[Records shown — start]
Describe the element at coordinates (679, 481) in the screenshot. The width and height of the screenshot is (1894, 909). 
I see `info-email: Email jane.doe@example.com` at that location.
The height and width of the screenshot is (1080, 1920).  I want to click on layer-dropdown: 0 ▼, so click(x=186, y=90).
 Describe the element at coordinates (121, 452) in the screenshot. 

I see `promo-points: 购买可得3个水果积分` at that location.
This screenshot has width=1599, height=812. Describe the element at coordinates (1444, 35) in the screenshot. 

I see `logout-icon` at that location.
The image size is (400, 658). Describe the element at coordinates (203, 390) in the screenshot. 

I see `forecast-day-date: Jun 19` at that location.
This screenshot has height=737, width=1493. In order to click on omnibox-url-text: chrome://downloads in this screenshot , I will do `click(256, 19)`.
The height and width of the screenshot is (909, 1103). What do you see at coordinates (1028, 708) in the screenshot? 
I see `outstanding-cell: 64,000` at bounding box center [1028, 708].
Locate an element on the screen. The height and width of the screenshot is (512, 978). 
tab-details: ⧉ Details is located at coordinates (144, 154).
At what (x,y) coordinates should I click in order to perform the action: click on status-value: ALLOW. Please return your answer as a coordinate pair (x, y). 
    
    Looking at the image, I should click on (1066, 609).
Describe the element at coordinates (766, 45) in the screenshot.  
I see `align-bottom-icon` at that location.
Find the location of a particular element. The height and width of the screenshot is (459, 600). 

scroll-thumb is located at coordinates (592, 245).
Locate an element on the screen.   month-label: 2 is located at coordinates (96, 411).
[Records shown — finish]
=== The problem ===
Convert the lines of the listing into a numbered list, omitting blank lines, starting at the beginning of the listing and ending at the line that contains "scroll-thumb is located", with both ends included.

=== Result ===
1. Describe the element at coordinates (679, 481) in the screenshot. The width and height of the screenshot is (1894, 909). 
2. I see `info-email: Email jane.doe@example.com` at that location.
3. The height and width of the screenshot is (1080, 1920).  I want to click on layer-dropdown: 0 ▼, so click(x=186, y=90).
4.  Describe the element at coordinates (121, 452) in the screenshot. 
5. I see `promo-points: 购买可得3个水果积分` at that location.
6. This screenshot has width=1599, height=812. Describe the element at coordinates (1444, 35) in the screenshot. 
7. I see `logout-icon` at that location.
8. The image size is (400, 658). Describe the element at coordinates (203, 390) in the screenshot. 
9. I see `forecast-day-date: Jun 19` at that location.
10. This screenshot has height=737, width=1493. In order to click on omnibox-url-text: chrome://downloads in this screenshot , I will do `click(256, 19)`.
11. The height and width of the screenshot is (909, 1103). What do you see at coordinates (1028, 708) in the screenshot? 
12. I see `outstanding-cell: 64,000` at bounding box center [1028, 708].
13. Locate an element on the screen. The height and width of the screenshot is (512, 978). 
14. tab-details: ⧉ Details is located at coordinates (144, 154).
15. At what (x,y) coordinates should I click in order to perform the action: click on status-value: ALLOW. Please return your answer as a coordinate pair (x, y). 
16.     Looking at the image, I should click on (1066, 609).
17. Describe the element at coordinates (766, 45) in the screenshot.  
18. I see `align-bottom-icon` at that location.
19. Find the location of a particular element. The height and width of the screenshot is (459, 600). 
20. scroll-thumb is located at coordinates (592, 245).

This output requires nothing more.